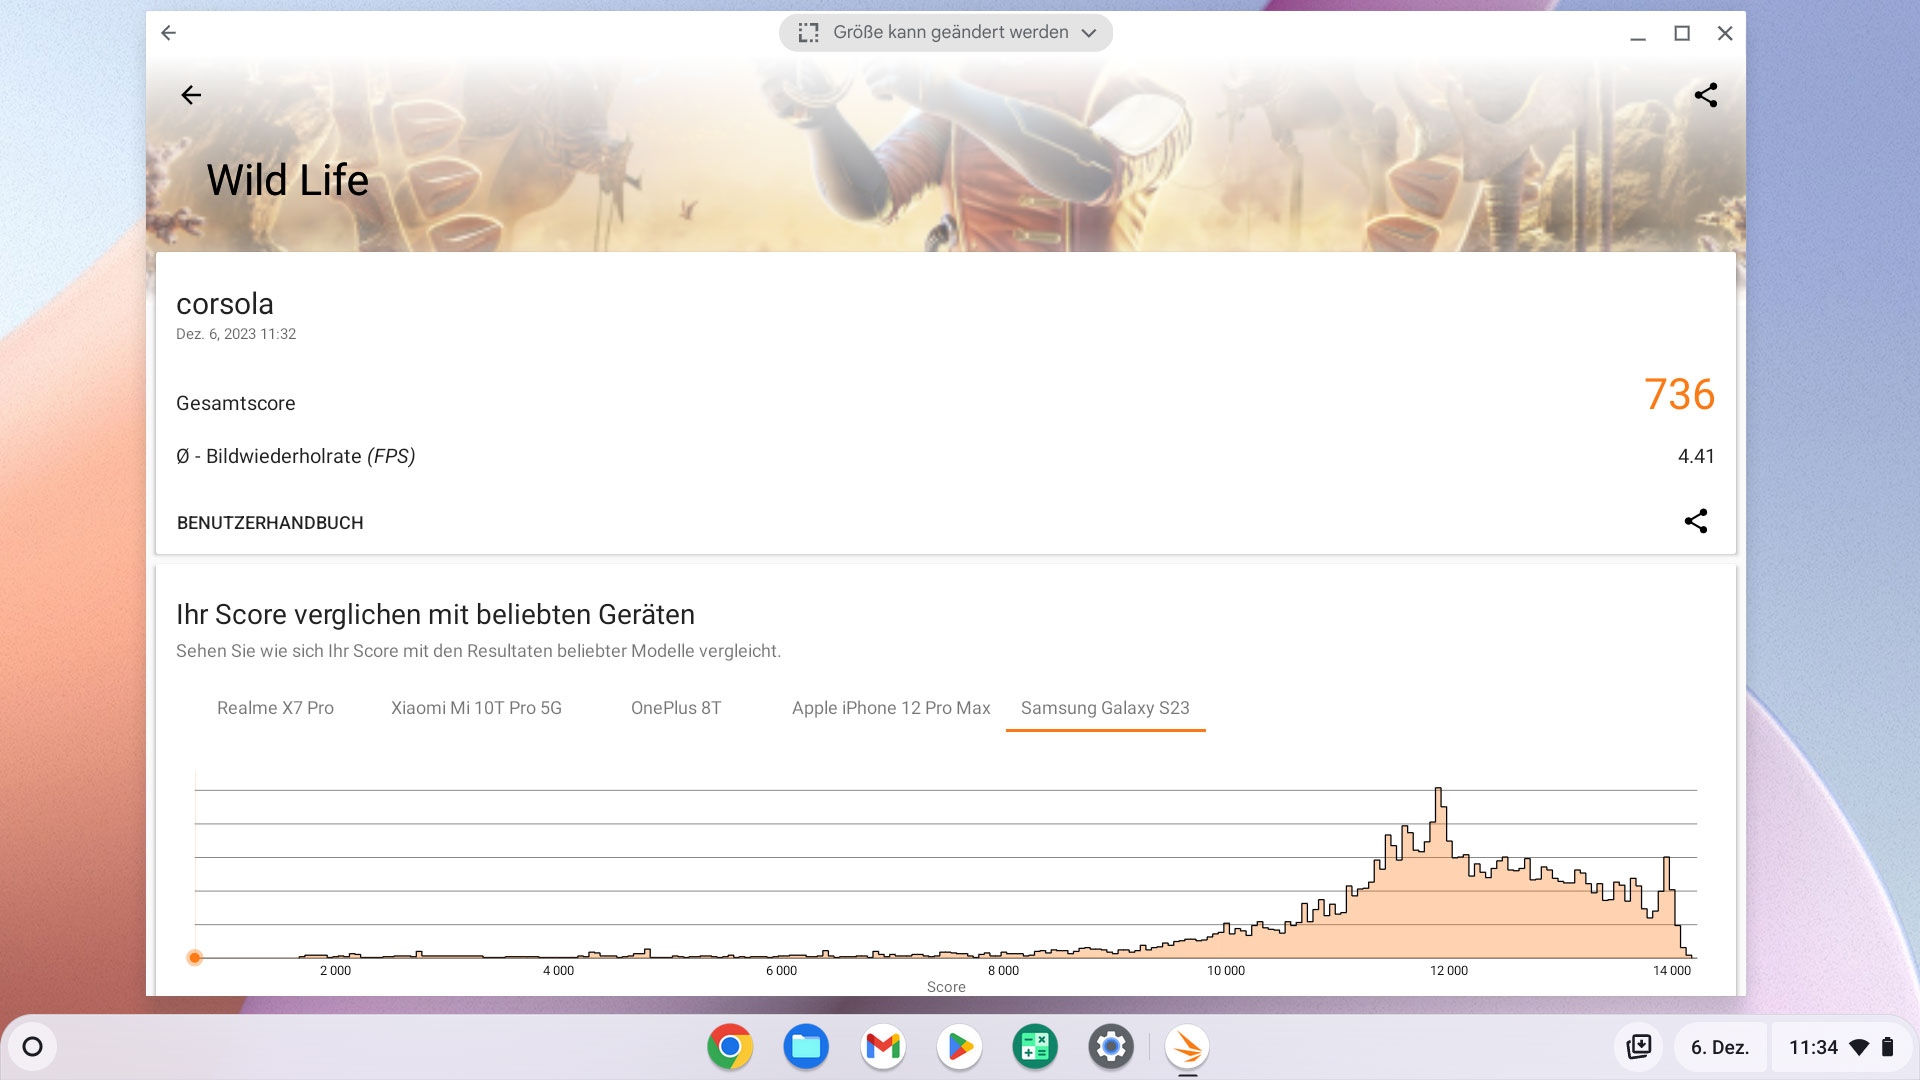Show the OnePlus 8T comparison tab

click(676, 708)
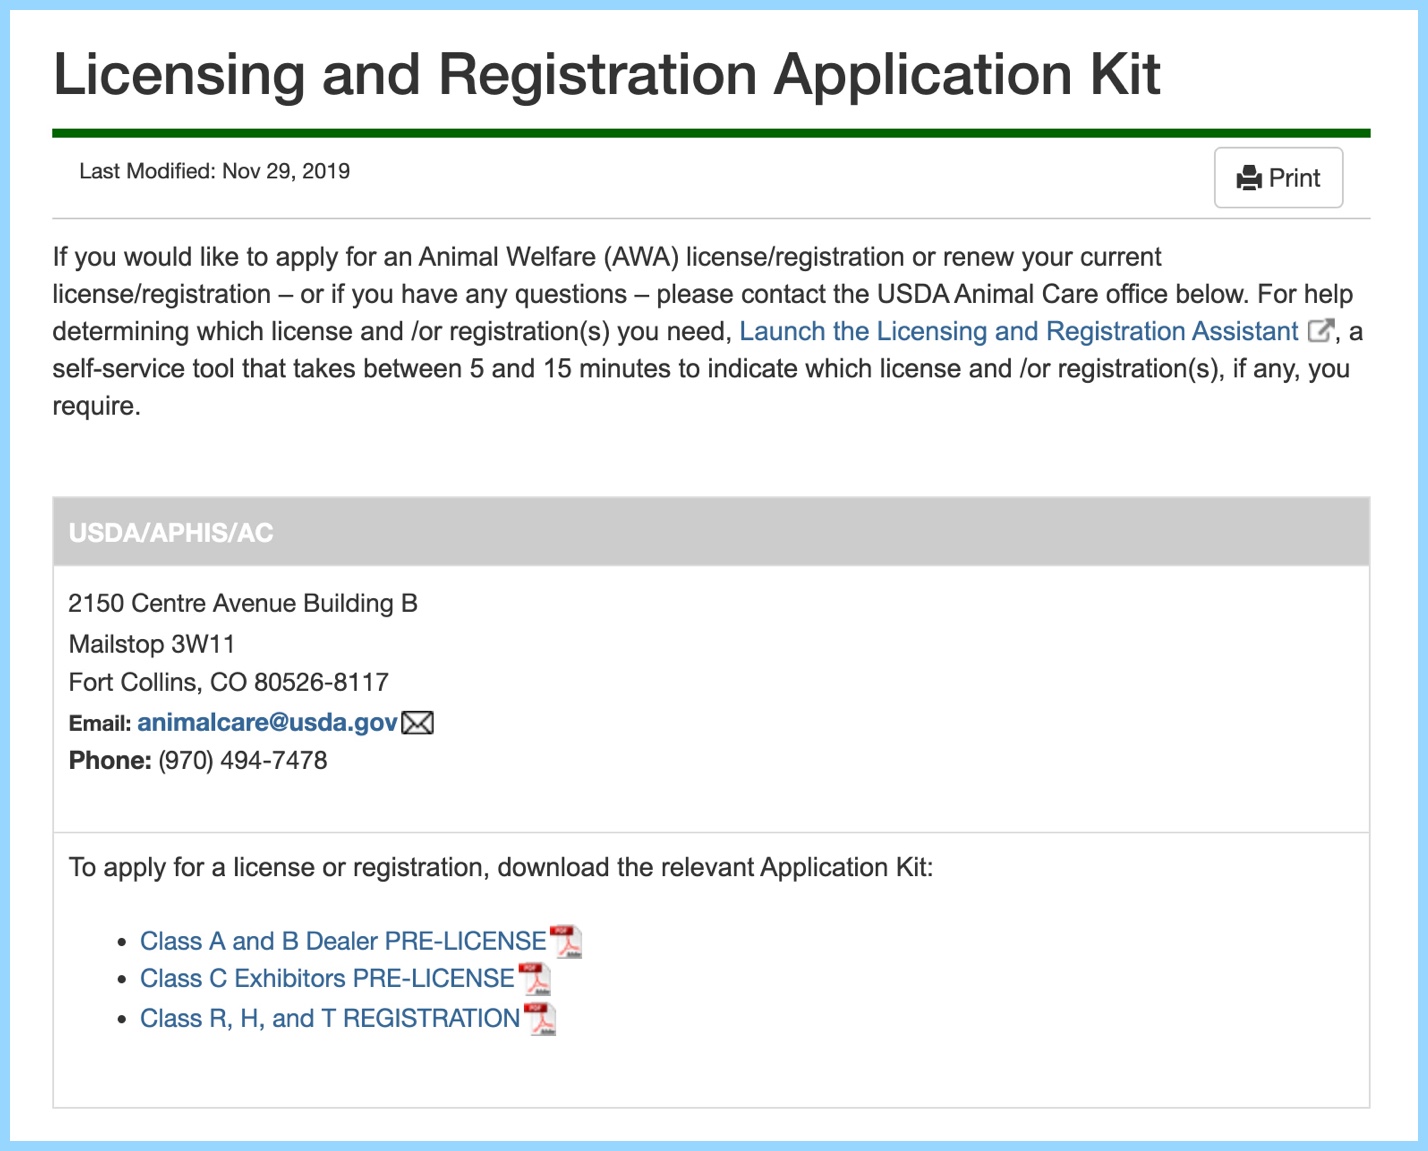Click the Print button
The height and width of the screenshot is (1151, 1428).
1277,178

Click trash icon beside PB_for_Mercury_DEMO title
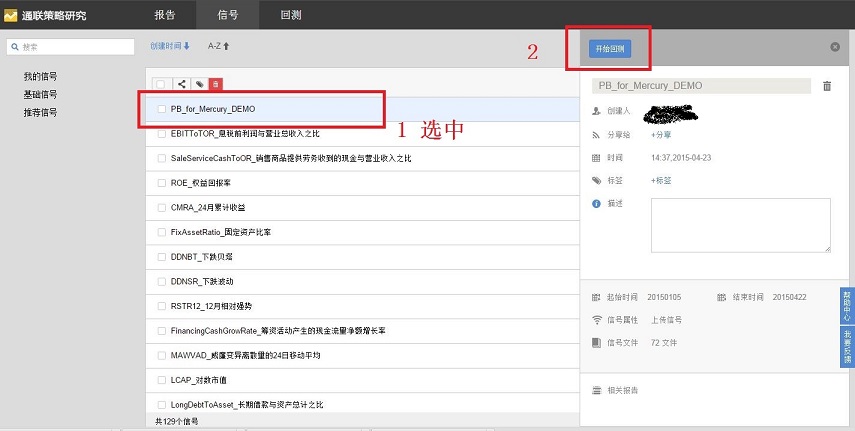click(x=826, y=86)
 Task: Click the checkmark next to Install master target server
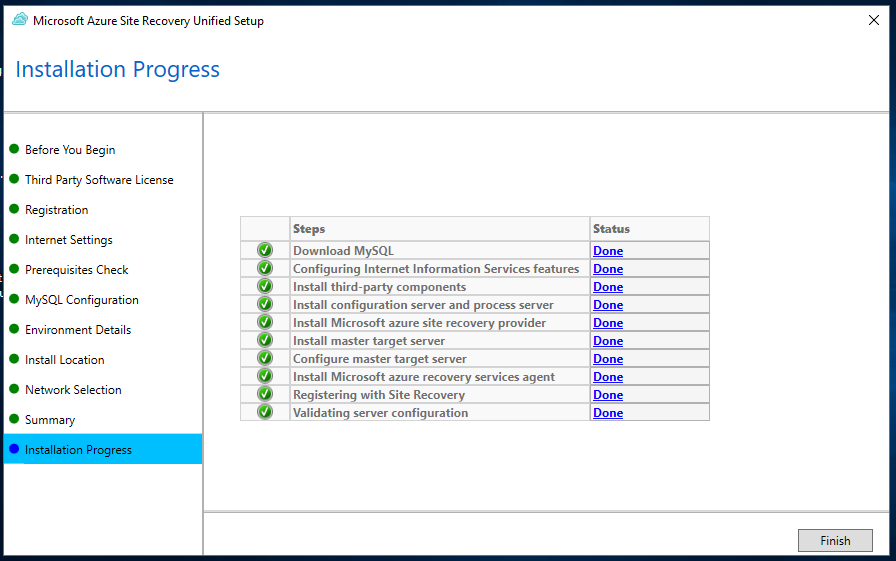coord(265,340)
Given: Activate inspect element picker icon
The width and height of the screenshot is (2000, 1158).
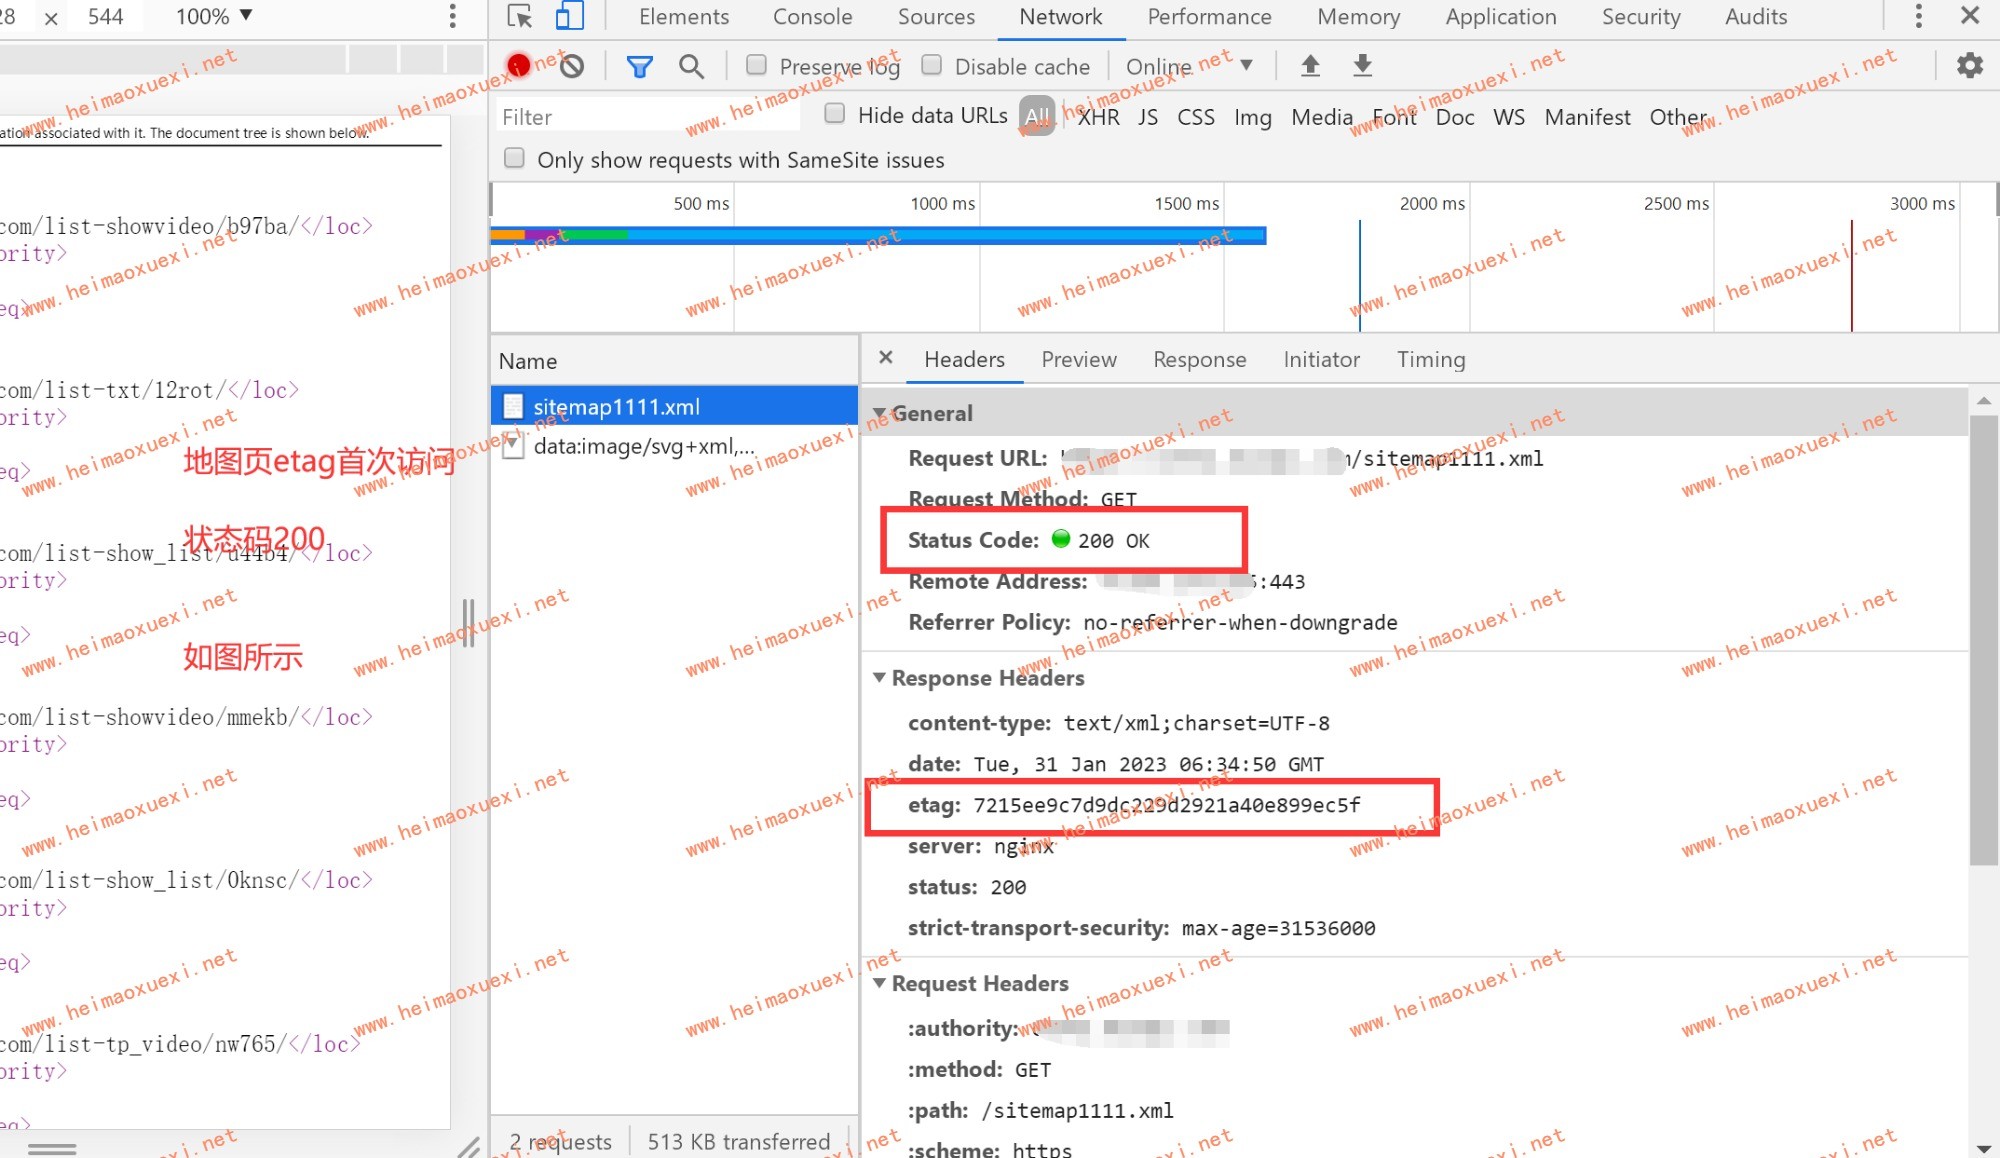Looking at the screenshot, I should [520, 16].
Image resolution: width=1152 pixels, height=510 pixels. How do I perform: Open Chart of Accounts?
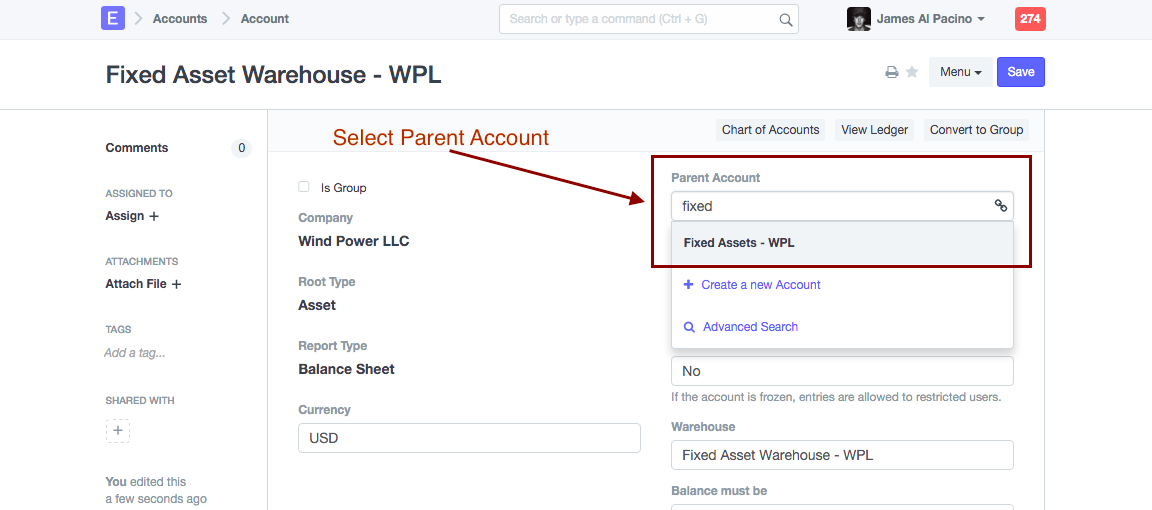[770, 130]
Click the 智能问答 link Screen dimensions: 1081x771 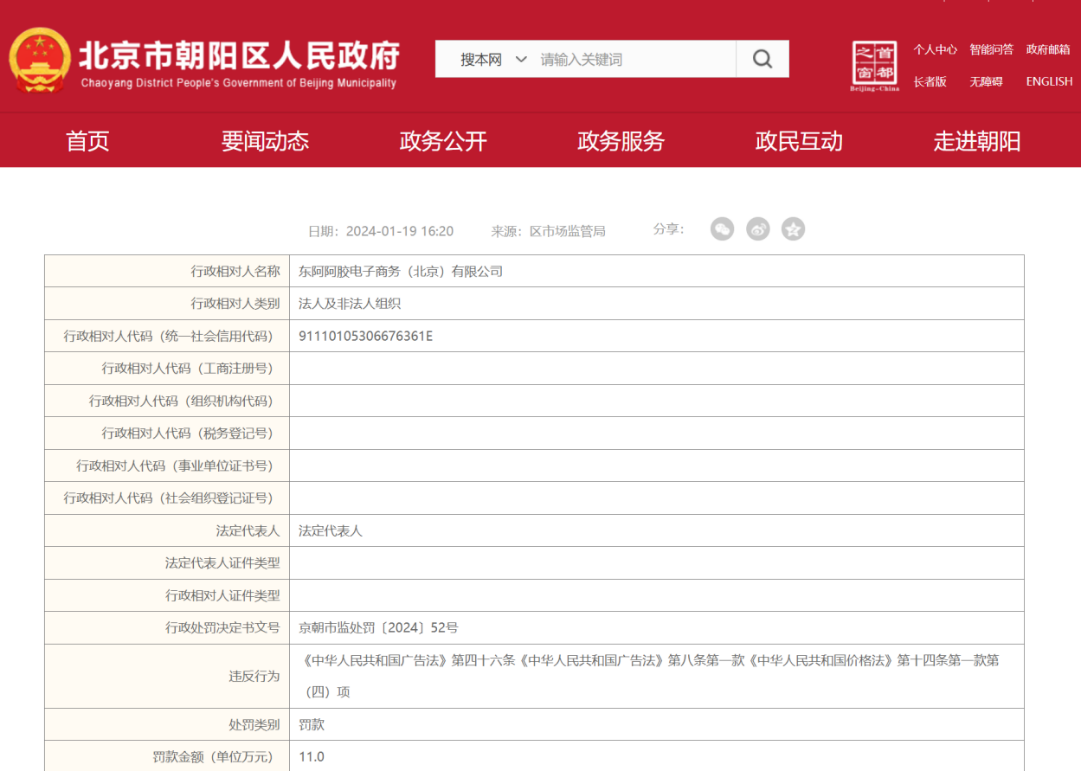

-*-

→ **Exercise description**
Quote all of the lines above word for word, omitting the pictures.

→ **Answer to this exercise**
Show the OnePlus 8T comparison tab

click(676, 708)
Click the Print button
The height and width of the screenshot is (1151, 1428).
1277,178

Click trash icon beside PB_for_Mercury_DEMO title
click(x=826, y=86)
 Task: Click the checkmark next to Install master target server
coord(265,340)
Given: Activate inspect element picker icon
The width and height of the screenshot is (2000, 1158).
Looking at the screenshot, I should [520, 16].
Image resolution: width=1152 pixels, height=510 pixels. How do I perform: Open Chart of Accounts?
[770, 130]
Click the 智能问答 link Screen dimensions: 1081x771 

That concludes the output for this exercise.